January 15, 2024 | Agricultural and Forest Meteorology |
Introduction: Claims that climate-smart agricultural practices sequester atmospheric carbon more effectively than conventional approaches lack robust empirical grounding, partly because most studies rely on soil core sampling alone and rarely confirm that observed carbon gains reflect actual atmospheric uptake rather than erosion reduction. To address this, researchers from the USDA Agricultural Research Service combined eddy covariance flux towers, which continuously measure net carbon exchange between the field and the atmosphere, with deep soil cores extending to 1 meter to compare soil organic carbon (SOC) change between an aspirational field (no-till corn-soybean-wheat-hay rotation with cover crops) and a business-as-usual field (conventional tillage, corn-soybean-soybean rotation) from 2016 to 2022.

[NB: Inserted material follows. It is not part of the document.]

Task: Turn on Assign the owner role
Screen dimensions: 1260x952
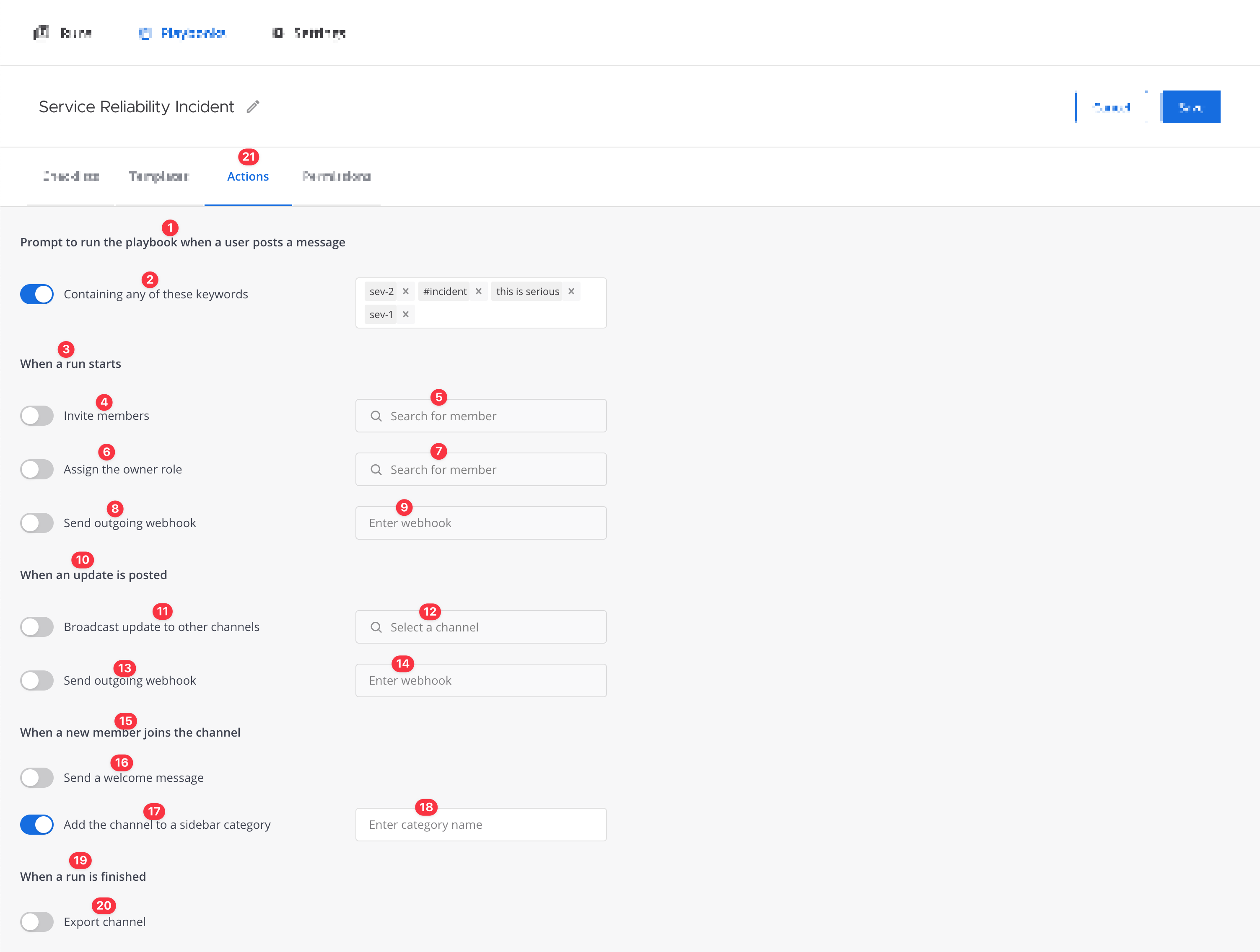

Key findings: Both measurement methods confirmed that the aspirational field accumulated more soil organic carbon than the business-as-usual field. Soil core estimates showed a ΔSOC of 1.9 ± 1.7% yr⻹ at the aspirational field versus −0.7 ± 1.3% yr⻹ at the conventional field; eddy covariance estimates were more conservative at 0.80 ± 0.09% yr⻹ and 0.12 ± 0.06% yr⻹ respectively, reflecting different measurement scopes. Unharvested cover crops added carbon during fallow periods that would otherwise represent net losses. No-till management and expanded rotations also contributed positively to the carbon budget. Critically, sampling to 1 meter depth was essential to capturing net SOC change: shallow sampling to 30 cm, the most common approach in the literature, would have underestimated carbon gains in the aspirational system where conservation practices redistribute carbon deeper in the profile. The study illustrates that combining soil sampling with eddy covariance provides a more complete picture of carbon dynamics, and underscores the value of this dual approach for verifying climate-smart practice outcomes, relevant to emerging MRV frameworks for agricultural carbon.

Figure | The (a) two study fields located within central Missouri, USA are instrumented with eddy covariance systems at the (b) business-as-usual (BAU) field (July 24, 2020) and (c) spirational (ASP) field (May 25, 2021).